When thinking long term, I would prefer a car with NIO style battery swaps. So that as battery technology improves and my original battery ages I could easily update my car for increased range, or to reduce its weight for increased efficiency. However, in the short term, a structural battery pack should be lighter, and thus the car should be more efficient. A car with a structural battery pack is also probably cheaper to build than an equivalent car with NIO style batteries.


----------



## garsh

B_E_V said:


> My vague memory, though I cannot find the source, is that some provisions have been made in the design of the castings to allow cutting some parts off and welding replacements on when dealing with low speed collision damage.


This.

This is often how repairs are made to structural portions of a car today, especially in the rear-quarter-panel area. If there's not a convenient place to undo spot-welds, then pieces are simply cut & welded together.

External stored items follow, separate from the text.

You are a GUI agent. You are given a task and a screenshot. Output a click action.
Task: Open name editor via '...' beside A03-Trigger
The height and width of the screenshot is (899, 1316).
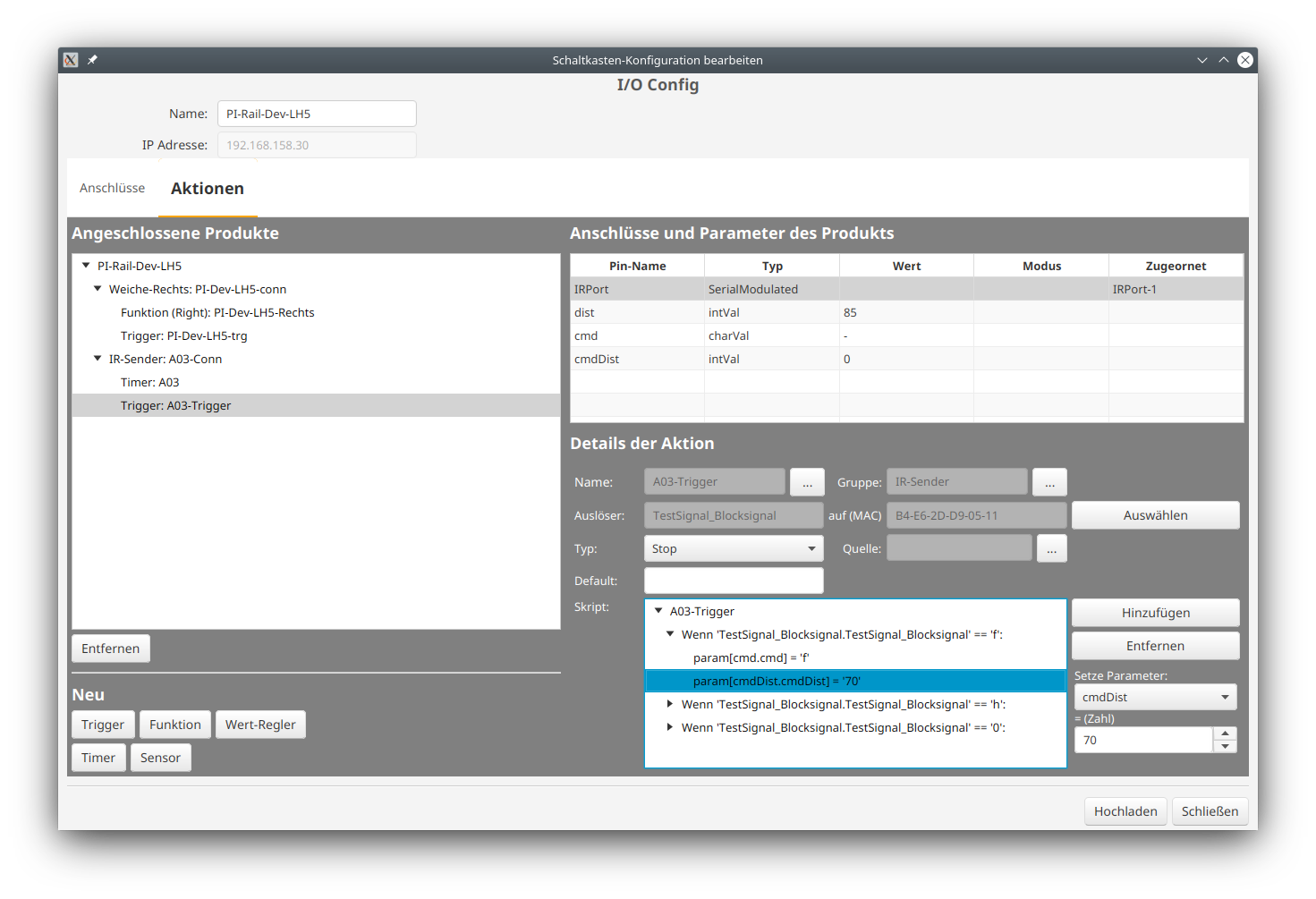click(x=807, y=481)
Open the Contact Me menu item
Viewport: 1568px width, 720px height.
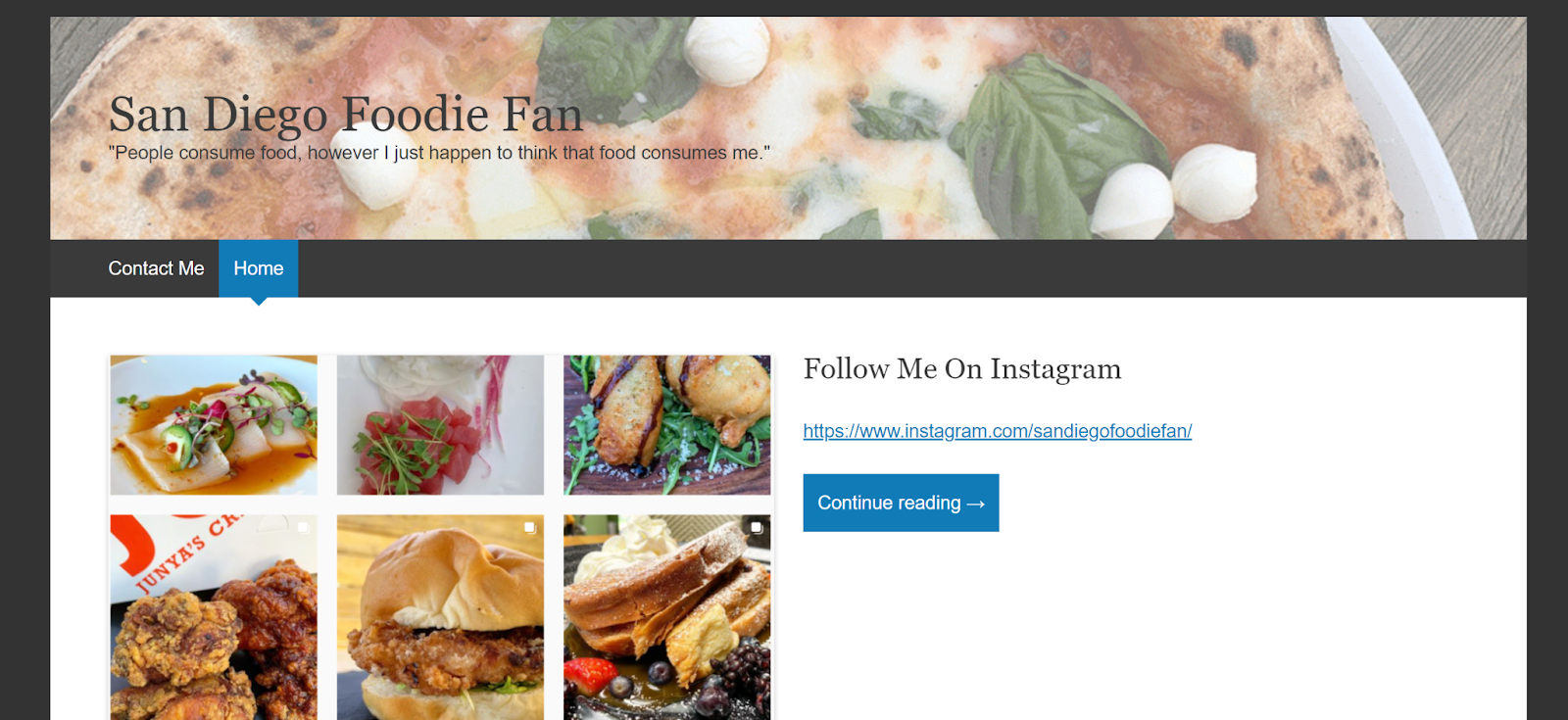(156, 268)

I would guess that bumper extensions will still be used to allow those to be unbolted from the casting and replaced due to a less severe impact. Most impacts that are severe enough to damage one of these castings are probably going to cause the vehicle to be declared totaled anyhow.


----------



## JasonF

The pros and cons I can see so far are as follows:

- I'm not an engineer, but it looks to me like using a chunky battery pack as a structural member will give the cars the benefits that body-on-frame cars used to have before they all went to unibody. The structure of the car might be able to shrug off most minor impacts. It also could mean the rest of the car's structure can be all aluminum because it wouldn't need the steel substructure for rigidity anymore. It could mean crashes that don't touch the passenger cabin won't total the car anymore. It also could mean that it's possible to build a convertible Model 3!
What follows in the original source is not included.